What the task asks | Each line from the one containing "The height and width of the screenshot is (685, 867)." to the end of the entries below is to be set down exactly; the pictures are not.

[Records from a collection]
BEGIN

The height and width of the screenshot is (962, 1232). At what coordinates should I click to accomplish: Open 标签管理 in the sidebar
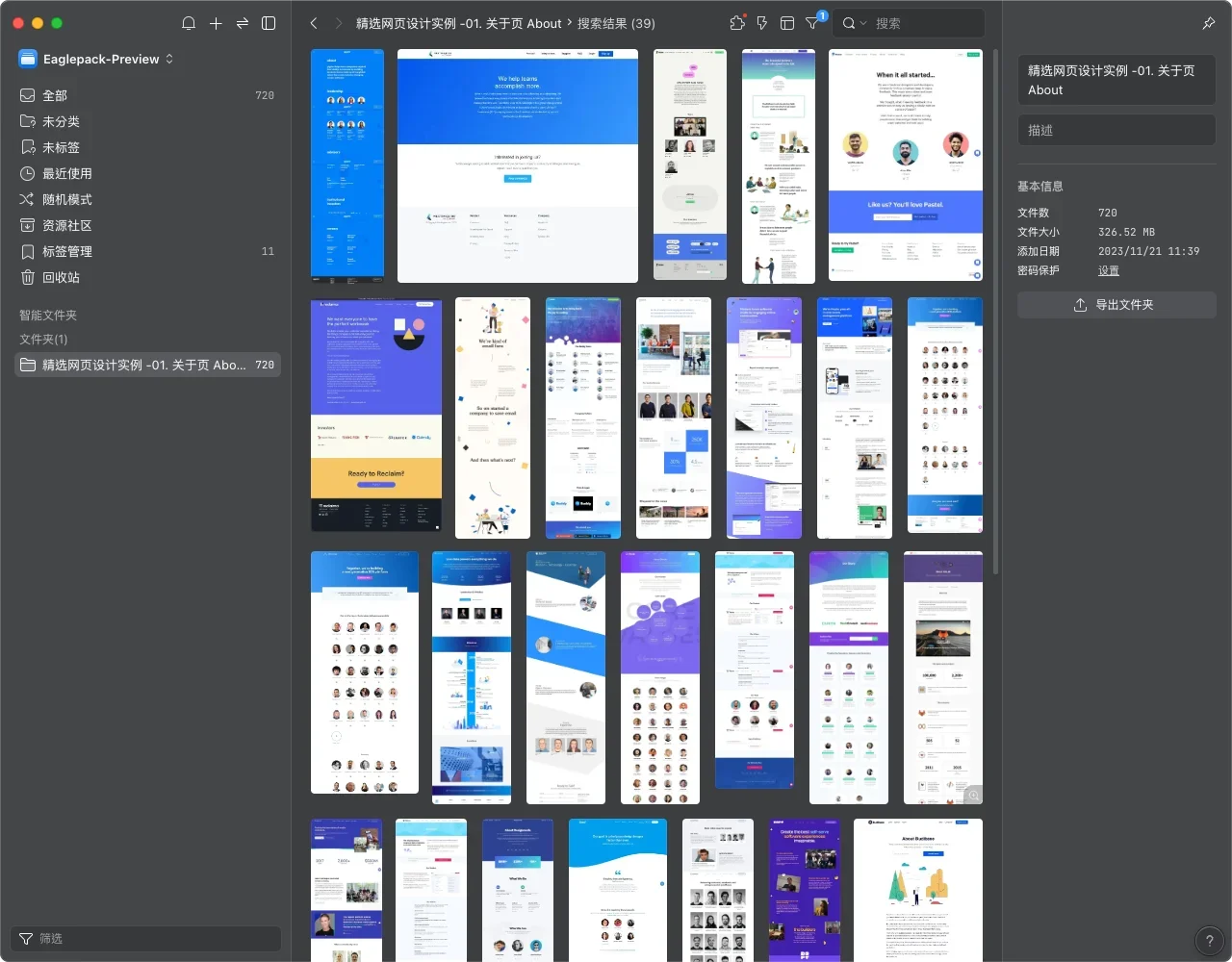coord(67,251)
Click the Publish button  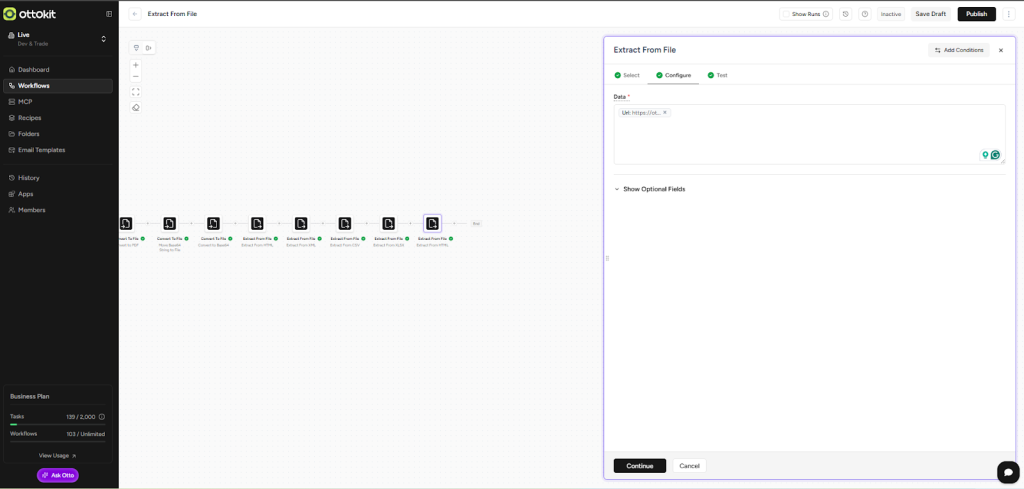976,14
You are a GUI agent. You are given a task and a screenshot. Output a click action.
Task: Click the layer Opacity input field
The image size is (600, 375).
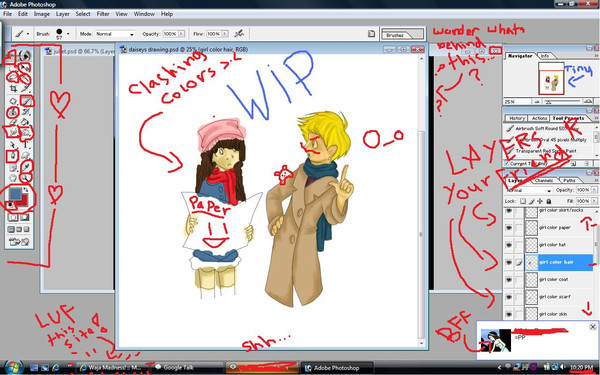tap(583, 190)
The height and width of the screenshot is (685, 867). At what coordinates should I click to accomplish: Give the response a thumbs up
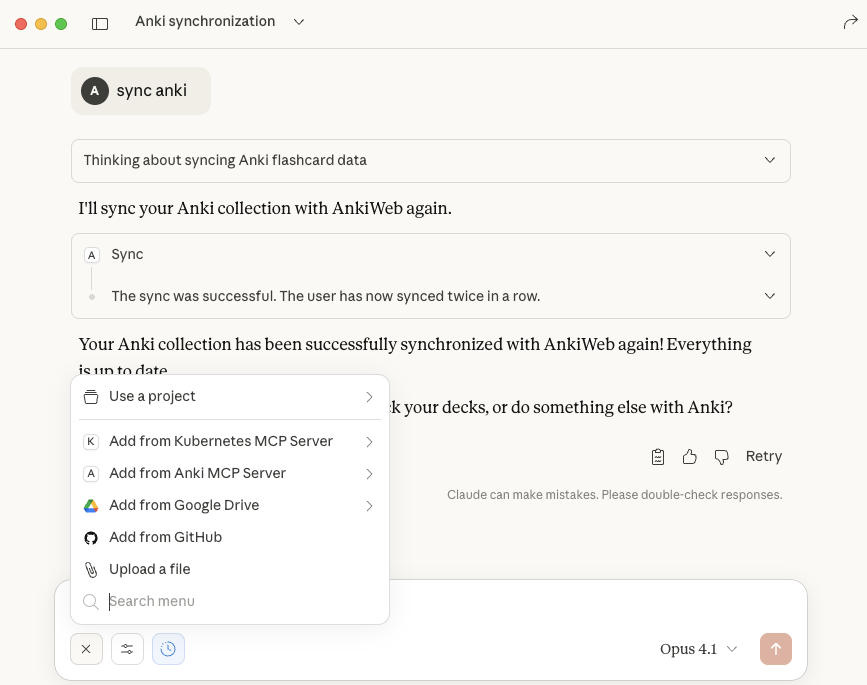[x=689, y=457]
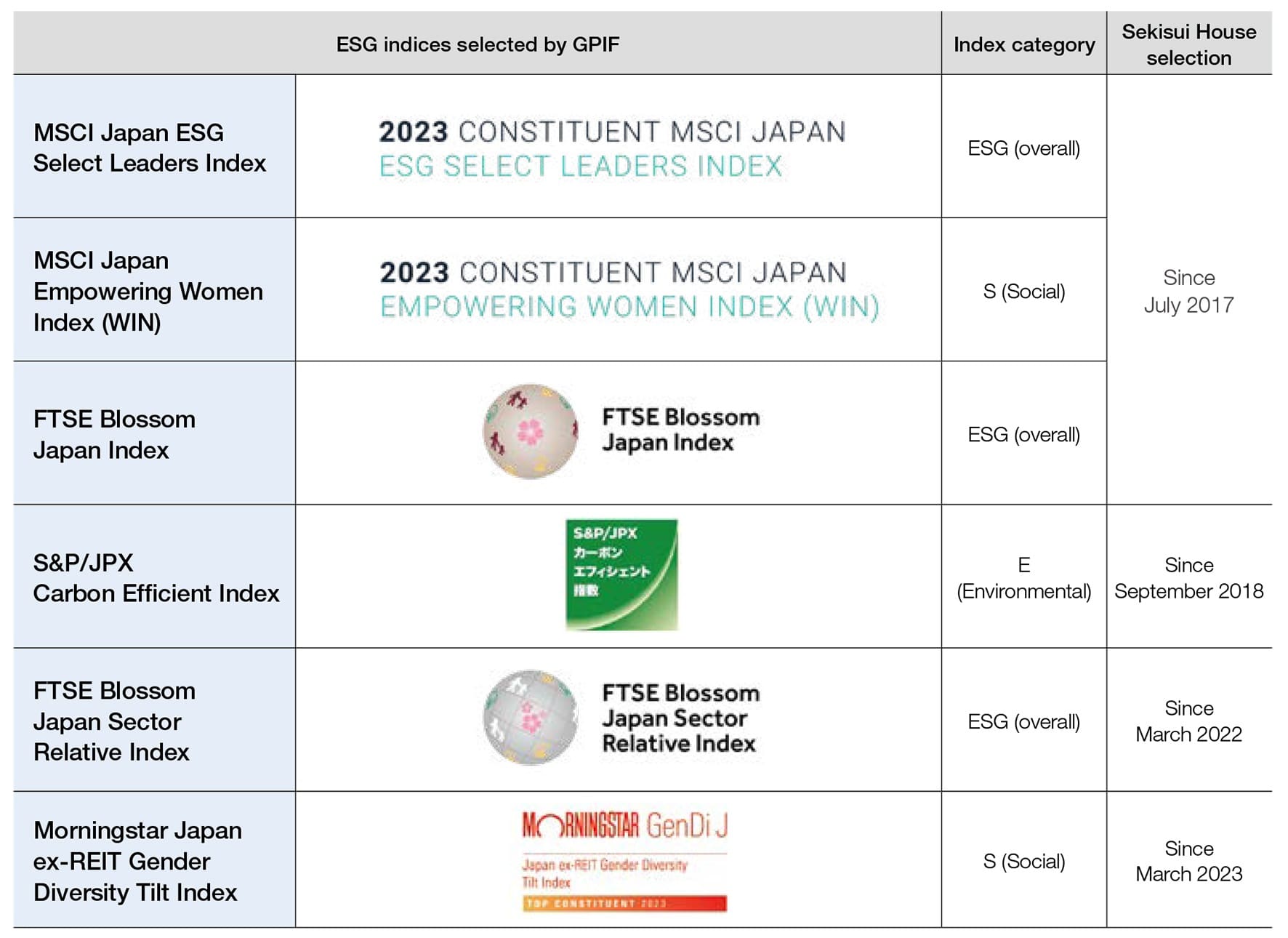Select the MSCI Japan ESG Select Leaders row label

[x=150, y=148]
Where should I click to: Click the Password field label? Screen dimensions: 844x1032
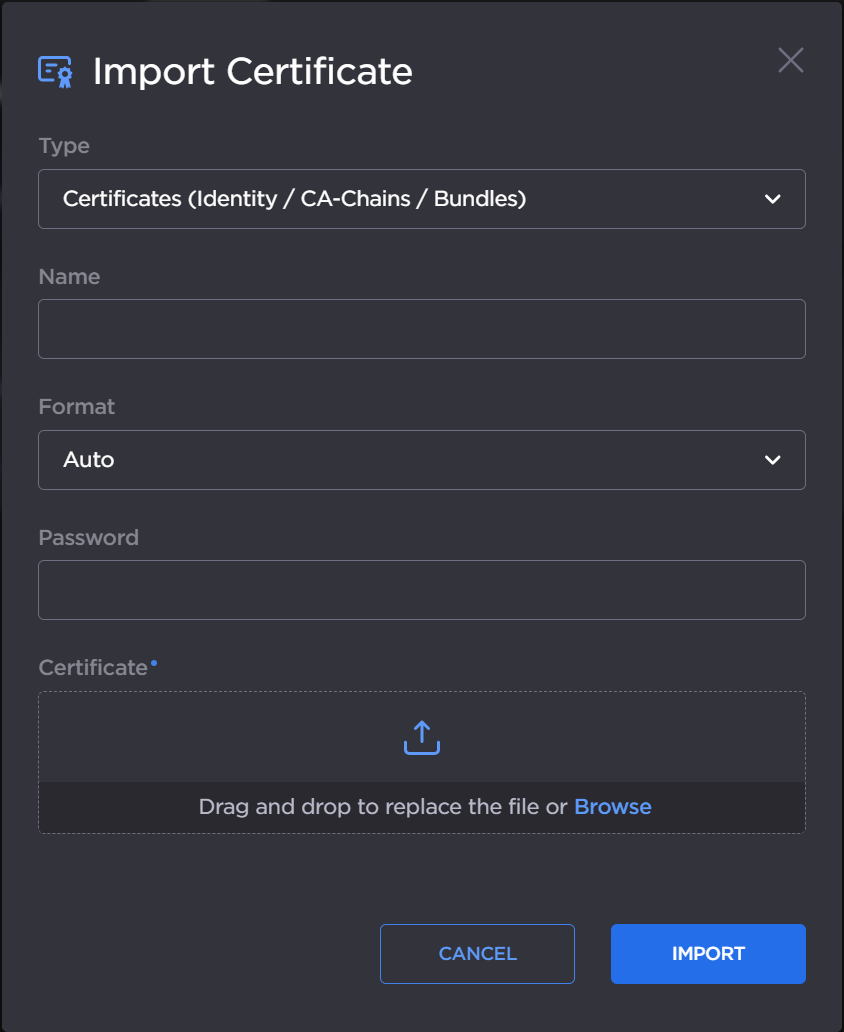click(88, 537)
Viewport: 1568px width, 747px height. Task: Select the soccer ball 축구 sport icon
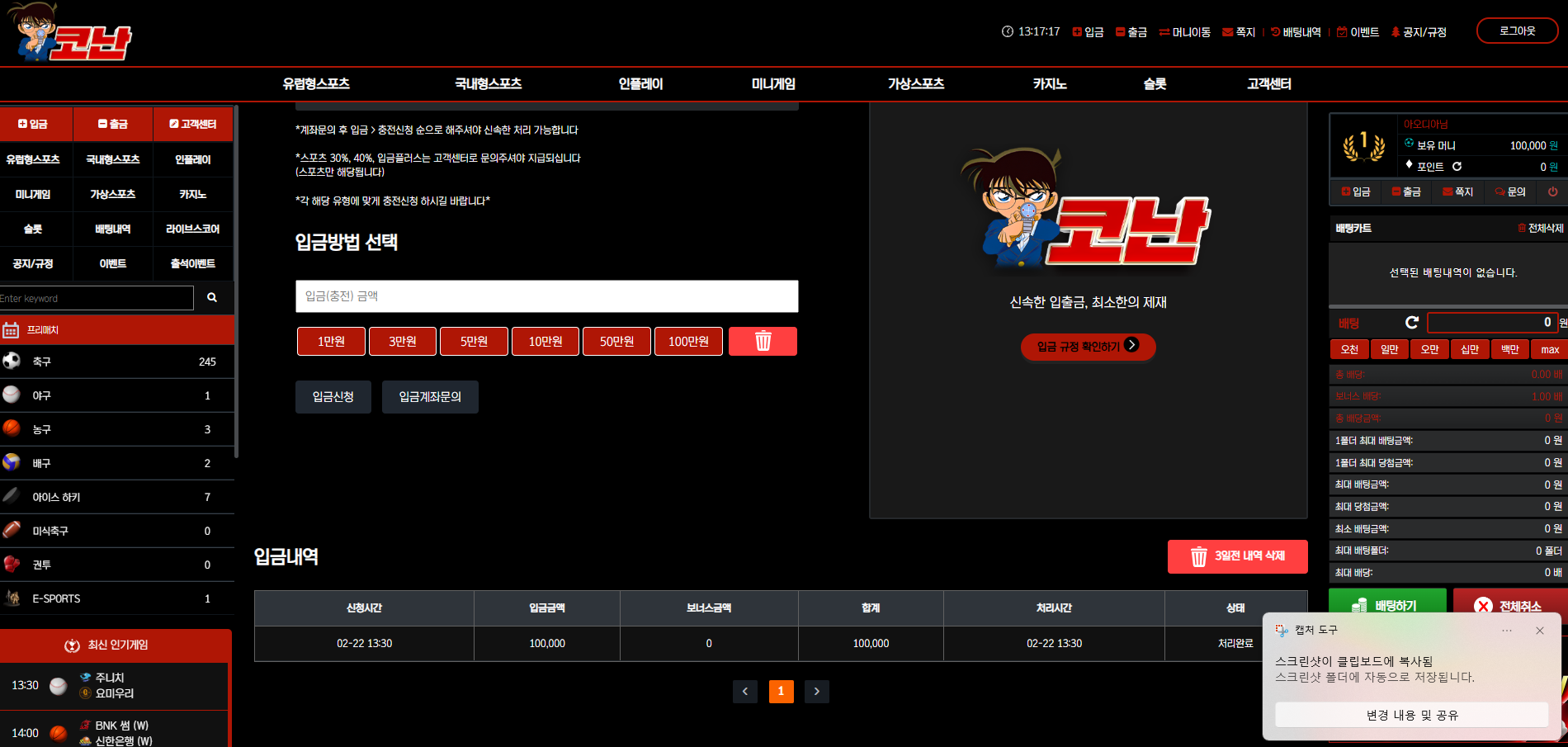(x=12, y=361)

END

Solution for this task |
The height and width of the screenshot is (685, 867). At what coordinates should I click to accomplish: Give the response a thumbs up
[x=689, y=457]
Select the MSCI Japan ESG Select Leaders row label

[x=150, y=148]
Where should I click to: Click the Password field label? Screen dimensions: 844x1032
click(88, 537)
Viewport: 1568px width, 747px height. Task: Select the soccer ball 축구 sport icon
(x=12, y=361)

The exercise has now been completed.